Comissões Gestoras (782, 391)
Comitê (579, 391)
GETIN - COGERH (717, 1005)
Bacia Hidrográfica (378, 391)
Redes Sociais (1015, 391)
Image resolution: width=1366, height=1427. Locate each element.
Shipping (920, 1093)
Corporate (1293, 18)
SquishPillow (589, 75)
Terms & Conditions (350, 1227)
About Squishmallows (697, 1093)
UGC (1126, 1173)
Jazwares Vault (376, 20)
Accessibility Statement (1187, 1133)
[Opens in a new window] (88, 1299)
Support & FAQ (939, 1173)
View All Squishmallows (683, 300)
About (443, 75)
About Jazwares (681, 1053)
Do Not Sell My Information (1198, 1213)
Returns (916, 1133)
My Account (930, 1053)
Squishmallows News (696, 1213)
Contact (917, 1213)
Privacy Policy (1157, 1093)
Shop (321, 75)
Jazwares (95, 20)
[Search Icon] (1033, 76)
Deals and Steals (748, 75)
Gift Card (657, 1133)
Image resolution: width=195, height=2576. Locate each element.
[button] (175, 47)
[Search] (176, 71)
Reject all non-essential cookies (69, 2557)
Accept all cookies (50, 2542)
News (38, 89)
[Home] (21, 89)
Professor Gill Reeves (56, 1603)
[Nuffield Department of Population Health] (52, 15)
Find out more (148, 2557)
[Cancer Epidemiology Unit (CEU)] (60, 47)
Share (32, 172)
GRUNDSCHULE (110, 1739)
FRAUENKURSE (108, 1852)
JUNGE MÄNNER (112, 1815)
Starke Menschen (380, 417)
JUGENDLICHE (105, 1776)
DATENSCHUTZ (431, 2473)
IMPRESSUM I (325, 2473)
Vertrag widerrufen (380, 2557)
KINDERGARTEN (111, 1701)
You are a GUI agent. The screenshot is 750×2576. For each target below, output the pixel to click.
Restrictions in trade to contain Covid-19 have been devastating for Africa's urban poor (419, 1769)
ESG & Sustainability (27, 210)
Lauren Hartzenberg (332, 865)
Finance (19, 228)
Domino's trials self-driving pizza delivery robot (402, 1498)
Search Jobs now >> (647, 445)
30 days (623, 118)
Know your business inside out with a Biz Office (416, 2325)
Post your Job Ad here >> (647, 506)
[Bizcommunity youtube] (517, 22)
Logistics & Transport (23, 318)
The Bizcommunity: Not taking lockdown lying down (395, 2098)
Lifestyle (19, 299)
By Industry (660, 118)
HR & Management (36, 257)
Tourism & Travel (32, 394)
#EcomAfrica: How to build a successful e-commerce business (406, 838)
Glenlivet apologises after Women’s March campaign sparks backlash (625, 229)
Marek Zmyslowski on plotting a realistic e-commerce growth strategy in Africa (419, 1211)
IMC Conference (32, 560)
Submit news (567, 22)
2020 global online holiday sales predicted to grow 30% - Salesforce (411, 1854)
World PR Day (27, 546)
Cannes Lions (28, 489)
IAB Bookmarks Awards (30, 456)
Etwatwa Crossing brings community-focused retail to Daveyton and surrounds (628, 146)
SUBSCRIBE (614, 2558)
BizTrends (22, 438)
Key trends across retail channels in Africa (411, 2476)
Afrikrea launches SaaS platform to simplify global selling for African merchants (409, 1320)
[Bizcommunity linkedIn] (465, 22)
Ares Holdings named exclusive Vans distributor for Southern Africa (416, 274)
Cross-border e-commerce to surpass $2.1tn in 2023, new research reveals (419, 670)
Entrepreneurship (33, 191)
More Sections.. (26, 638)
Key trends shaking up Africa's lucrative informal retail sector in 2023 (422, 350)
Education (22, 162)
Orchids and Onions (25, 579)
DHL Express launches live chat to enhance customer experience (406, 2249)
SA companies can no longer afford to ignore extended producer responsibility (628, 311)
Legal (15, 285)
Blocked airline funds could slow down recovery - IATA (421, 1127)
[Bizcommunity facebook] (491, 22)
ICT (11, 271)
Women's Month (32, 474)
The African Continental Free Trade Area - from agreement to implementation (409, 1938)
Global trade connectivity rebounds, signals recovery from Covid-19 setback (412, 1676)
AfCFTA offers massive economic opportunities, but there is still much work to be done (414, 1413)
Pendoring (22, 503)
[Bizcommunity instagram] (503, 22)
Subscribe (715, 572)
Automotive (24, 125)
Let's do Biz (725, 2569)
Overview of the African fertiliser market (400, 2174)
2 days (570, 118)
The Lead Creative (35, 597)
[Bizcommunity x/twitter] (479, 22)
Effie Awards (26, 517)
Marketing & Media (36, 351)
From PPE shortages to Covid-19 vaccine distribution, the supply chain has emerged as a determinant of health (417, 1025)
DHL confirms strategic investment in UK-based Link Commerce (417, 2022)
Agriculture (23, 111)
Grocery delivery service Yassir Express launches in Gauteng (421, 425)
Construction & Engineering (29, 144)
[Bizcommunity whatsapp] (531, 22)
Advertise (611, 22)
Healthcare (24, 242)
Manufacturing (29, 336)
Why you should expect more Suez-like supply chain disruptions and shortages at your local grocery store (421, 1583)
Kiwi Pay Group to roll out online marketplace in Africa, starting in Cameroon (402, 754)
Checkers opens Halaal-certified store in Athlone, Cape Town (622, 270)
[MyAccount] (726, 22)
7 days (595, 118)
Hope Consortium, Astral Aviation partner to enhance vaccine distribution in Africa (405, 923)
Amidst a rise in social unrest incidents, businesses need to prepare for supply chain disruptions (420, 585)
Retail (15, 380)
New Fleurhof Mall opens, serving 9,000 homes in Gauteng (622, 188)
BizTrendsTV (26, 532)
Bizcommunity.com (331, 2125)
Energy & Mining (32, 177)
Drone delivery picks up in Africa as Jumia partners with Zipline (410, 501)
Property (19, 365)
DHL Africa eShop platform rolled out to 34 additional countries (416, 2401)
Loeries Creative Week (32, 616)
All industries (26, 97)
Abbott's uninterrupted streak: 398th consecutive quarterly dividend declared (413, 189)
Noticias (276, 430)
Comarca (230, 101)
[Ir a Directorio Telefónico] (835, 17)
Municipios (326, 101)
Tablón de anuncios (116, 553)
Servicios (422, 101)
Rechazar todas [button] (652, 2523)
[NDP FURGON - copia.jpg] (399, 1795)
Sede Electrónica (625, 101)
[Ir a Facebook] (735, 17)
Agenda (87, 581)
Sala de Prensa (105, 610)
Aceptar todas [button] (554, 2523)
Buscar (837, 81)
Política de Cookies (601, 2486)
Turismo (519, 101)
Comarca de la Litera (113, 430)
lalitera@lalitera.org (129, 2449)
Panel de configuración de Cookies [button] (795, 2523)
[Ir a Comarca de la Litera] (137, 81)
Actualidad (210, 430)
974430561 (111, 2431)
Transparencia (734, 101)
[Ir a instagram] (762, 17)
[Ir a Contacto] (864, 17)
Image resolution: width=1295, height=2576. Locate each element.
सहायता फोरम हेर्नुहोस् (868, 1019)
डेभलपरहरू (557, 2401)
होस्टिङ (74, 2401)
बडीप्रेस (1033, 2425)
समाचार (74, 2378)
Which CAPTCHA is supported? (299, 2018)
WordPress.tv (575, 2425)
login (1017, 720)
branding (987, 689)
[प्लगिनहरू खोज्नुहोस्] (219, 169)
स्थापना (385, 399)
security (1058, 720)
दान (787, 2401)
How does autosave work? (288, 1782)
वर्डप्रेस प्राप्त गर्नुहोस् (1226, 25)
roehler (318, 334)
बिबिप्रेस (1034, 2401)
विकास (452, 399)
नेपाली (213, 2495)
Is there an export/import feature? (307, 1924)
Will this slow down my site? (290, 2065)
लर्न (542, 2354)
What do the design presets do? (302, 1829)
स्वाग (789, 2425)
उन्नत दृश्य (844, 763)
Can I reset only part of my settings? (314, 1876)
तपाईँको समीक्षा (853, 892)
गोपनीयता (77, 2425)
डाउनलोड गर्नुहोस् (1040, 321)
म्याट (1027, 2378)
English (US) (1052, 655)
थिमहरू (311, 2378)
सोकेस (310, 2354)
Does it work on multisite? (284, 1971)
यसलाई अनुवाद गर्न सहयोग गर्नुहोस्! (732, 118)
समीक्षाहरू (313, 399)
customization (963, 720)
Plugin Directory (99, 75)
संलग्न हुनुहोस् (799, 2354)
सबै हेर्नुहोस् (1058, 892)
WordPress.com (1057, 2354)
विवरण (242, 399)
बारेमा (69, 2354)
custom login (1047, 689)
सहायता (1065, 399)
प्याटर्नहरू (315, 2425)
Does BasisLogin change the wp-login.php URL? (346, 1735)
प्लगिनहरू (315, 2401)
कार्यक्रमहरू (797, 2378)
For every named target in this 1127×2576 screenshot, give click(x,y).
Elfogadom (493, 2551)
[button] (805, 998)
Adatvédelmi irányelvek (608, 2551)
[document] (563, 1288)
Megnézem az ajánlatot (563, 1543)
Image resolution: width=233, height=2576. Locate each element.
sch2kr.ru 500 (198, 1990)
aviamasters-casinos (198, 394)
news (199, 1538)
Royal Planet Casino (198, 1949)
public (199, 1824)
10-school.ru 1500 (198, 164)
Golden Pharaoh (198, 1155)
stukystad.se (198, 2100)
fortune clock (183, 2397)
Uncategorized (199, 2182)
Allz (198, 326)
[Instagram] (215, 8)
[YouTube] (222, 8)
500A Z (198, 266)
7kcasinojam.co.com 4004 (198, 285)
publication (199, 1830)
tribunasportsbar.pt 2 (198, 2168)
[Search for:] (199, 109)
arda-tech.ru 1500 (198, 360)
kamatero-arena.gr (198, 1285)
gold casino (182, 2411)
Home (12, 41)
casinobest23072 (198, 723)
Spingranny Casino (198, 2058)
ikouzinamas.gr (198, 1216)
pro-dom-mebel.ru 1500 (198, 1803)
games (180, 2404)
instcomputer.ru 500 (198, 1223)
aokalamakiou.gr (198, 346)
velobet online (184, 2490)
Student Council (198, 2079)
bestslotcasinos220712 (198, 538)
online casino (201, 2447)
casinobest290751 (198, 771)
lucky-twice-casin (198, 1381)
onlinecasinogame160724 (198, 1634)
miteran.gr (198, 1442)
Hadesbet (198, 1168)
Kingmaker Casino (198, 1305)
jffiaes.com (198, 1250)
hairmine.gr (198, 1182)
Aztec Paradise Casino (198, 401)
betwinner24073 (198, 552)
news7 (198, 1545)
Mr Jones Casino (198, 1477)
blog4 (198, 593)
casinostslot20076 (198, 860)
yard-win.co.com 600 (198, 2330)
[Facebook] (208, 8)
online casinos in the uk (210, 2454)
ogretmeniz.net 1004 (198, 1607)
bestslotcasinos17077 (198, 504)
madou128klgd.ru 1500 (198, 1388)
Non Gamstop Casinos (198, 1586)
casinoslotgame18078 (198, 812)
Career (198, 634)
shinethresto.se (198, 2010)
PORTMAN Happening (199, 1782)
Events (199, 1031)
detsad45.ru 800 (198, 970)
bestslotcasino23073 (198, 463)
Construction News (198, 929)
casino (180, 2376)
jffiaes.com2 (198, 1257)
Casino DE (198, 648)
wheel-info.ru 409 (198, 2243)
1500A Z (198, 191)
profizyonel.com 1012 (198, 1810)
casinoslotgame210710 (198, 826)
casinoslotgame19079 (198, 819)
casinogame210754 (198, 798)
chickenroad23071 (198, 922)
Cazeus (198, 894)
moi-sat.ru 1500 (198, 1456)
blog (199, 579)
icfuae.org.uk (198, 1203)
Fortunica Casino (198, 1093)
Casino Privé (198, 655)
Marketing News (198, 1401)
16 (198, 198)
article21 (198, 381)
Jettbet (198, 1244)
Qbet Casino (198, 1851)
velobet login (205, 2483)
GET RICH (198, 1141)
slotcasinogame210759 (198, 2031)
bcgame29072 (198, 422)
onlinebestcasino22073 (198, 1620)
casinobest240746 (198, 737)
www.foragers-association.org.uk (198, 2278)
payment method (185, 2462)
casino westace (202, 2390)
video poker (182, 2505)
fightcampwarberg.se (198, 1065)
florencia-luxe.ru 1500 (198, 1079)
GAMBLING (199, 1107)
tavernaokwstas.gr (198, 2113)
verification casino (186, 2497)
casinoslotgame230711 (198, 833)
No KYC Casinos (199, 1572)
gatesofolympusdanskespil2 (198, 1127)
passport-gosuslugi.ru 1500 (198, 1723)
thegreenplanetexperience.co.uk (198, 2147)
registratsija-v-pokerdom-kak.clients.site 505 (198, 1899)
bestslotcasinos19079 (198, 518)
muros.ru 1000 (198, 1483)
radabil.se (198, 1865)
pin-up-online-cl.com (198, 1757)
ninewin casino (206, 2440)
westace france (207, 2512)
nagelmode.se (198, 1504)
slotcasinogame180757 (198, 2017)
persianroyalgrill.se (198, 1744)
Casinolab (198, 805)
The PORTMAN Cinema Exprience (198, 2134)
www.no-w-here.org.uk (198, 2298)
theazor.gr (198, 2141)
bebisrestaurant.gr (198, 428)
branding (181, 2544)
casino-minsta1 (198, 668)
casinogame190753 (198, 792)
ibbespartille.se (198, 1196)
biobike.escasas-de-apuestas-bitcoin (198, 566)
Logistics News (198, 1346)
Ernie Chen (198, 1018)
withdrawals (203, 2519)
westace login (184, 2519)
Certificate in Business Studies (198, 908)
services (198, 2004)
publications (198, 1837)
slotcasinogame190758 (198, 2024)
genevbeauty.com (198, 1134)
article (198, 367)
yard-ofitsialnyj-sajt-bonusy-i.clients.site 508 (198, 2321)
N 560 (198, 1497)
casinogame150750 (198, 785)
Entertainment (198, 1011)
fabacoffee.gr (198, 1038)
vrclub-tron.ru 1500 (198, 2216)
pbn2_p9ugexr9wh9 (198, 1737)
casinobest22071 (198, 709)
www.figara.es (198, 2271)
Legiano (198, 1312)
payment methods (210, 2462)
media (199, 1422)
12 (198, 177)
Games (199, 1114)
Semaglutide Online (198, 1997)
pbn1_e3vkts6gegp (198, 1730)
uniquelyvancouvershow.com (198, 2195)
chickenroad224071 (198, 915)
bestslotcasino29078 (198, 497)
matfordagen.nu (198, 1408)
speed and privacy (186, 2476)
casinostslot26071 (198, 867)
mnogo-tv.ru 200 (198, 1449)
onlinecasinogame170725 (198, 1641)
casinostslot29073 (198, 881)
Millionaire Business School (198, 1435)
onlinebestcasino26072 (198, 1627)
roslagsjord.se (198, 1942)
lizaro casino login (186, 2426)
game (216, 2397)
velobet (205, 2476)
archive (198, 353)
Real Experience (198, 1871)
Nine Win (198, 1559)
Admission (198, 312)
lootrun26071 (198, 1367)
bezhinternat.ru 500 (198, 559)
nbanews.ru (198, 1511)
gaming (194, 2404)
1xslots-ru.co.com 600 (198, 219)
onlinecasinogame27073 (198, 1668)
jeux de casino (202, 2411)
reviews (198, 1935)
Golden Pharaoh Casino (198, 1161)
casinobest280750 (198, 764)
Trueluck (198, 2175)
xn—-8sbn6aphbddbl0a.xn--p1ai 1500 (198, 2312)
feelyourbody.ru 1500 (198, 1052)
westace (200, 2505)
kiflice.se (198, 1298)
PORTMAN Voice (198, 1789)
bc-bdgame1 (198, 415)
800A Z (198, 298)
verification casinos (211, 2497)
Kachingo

==========

Task description: In the entries above, find the line holding "video poker (182, 2505)" and the line holding "muros.ru 1000 (198, 1483)"; print both of them and every line between, exactly, and nothing else.

Your solution:
video poker (182, 2505)
fightcampwarberg.se (198, 1065)
florencia-luxe.ru 1500 (198, 1079)
GAMBLING (199, 1107)
tavernaokwstas.gr (198, 2113)
verification casino (186, 2497)
casinoslotgame230711 (198, 833)
No KYC Casinos (199, 1572)
gatesofolympusdanskespil2 (198, 1127)
passport-gosuslugi.ru 1500 (198, 1723)
thegreenplanetexperience.co.uk (198, 2147)
registratsija-v-pokerdom-kak.clients.site 505 (198, 1899)
bestslotcasinos19079 (198, 518)
muros.ru 1000 (198, 1483)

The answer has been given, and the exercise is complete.